Every line of the listing below needs to be reproduced exactly.

○ ○ ○ ○ ○ ○ ○

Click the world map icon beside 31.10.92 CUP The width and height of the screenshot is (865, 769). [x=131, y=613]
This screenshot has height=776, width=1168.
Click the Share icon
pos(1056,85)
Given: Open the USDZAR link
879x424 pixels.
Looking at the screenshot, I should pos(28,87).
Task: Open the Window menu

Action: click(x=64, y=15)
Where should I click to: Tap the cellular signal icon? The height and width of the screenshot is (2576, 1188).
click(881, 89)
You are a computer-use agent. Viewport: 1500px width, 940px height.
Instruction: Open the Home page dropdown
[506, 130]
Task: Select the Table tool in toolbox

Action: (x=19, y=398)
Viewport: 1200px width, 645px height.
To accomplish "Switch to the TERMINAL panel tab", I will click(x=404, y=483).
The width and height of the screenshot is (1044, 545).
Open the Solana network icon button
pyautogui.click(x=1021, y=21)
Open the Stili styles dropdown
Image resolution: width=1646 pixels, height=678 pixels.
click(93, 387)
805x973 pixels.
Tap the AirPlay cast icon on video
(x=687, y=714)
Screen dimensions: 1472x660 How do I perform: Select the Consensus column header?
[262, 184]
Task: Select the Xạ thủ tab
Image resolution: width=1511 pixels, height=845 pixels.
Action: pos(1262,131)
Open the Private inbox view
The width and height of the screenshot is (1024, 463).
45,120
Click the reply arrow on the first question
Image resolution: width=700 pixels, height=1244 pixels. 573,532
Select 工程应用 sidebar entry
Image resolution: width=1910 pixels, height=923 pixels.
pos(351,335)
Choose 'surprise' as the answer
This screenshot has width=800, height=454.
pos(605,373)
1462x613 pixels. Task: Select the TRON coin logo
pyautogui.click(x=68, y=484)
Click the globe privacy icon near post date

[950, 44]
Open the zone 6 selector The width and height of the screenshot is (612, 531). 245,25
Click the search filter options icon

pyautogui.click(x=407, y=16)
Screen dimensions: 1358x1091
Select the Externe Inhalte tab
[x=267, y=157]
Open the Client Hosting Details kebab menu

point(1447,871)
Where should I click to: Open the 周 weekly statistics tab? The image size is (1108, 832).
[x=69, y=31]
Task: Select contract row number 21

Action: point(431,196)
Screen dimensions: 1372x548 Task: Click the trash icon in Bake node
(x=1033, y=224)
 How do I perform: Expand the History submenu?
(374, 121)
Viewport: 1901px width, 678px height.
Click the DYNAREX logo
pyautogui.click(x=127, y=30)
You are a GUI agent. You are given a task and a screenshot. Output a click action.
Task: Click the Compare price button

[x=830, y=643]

○ ○ ○ ○ ○ ○ ○

» RESULT
Click the world map icon beside 31.10.92 CUP The width and height of the screenshot is (865, 769). [x=131, y=613]
This screenshot has height=776, width=1168.
Click the Share icon
pos(1056,85)
Given: Open the USDZAR link
879x424 pixels.
Looking at the screenshot, I should pos(28,87).
Task: Open the Window menu

Action: click(x=64, y=15)
Where should I click to: Tap the cellular signal icon? The height and width of the screenshot is (2576, 1188).
click(881, 89)
You are a computer-use agent. Viewport: 1500px width, 940px height.
Instruction: Open the Home page dropdown
[506, 130]
Task: Select the Table tool in toolbox

Action: (x=19, y=398)
Viewport: 1200px width, 645px height.
To accomplish "Switch to the TERMINAL panel tab", I will click(x=404, y=483).
The width and height of the screenshot is (1044, 545).
Open the Solana network icon button
pyautogui.click(x=1021, y=21)
Open the Stili styles dropdown
Image resolution: width=1646 pixels, height=678 pixels.
click(93, 387)
805x973 pixels.
Tap the AirPlay cast icon on video
(x=687, y=714)
Screen dimensions: 1472x660 How do I perform: Select the Consensus column header?
[262, 184]
Task: Select the Xạ thủ tab
Image resolution: width=1511 pixels, height=845 pixels.
Action: pos(1262,131)
Open the Private inbox view
The width and height of the screenshot is (1024, 463).
45,120
Click the reply arrow on the first question
Image resolution: width=700 pixels, height=1244 pixels. 573,532
Select 工程应用 sidebar entry
Image resolution: width=1910 pixels, height=923 pixels.
pos(351,335)
Choose 'surprise' as the answer
This screenshot has width=800, height=454.
pos(605,373)
1462x613 pixels. Task: Select the TRON coin logo
pyautogui.click(x=68, y=484)
Click the globe privacy icon near post date

[950, 44]
Open the zone 6 selector The width and height of the screenshot is (612, 531). 245,25
Click the search filter options icon

pyautogui.click(x=407, y=16)
Screen dimensions: 1358x1091
Select the Externe Inhalte tab
[x=267, y=157]
Open the Client Hosting Details kebab menu

point(1447,871)
Where should I click to: Open the 周 weekly statistics tab? The image size is (1108, 832).
[x=69, y=31]
Task: Select contract row number 21

Action: point(431,196)
Screen dimensions: 1372x548 Task: Click the trash icon in Bake node
(x=1033, y=224)
 How do I perform: Expand the History submenu?
(374, 121)
Viewport: 1901px width, 678px height.
Click the DYNAREX logo
pyautogui.click(x=127, y=30)
You are a GUI agent. You are given a task and a screenshot. Output a click action.
Task: Click the Compare price button

[x=830, y=643]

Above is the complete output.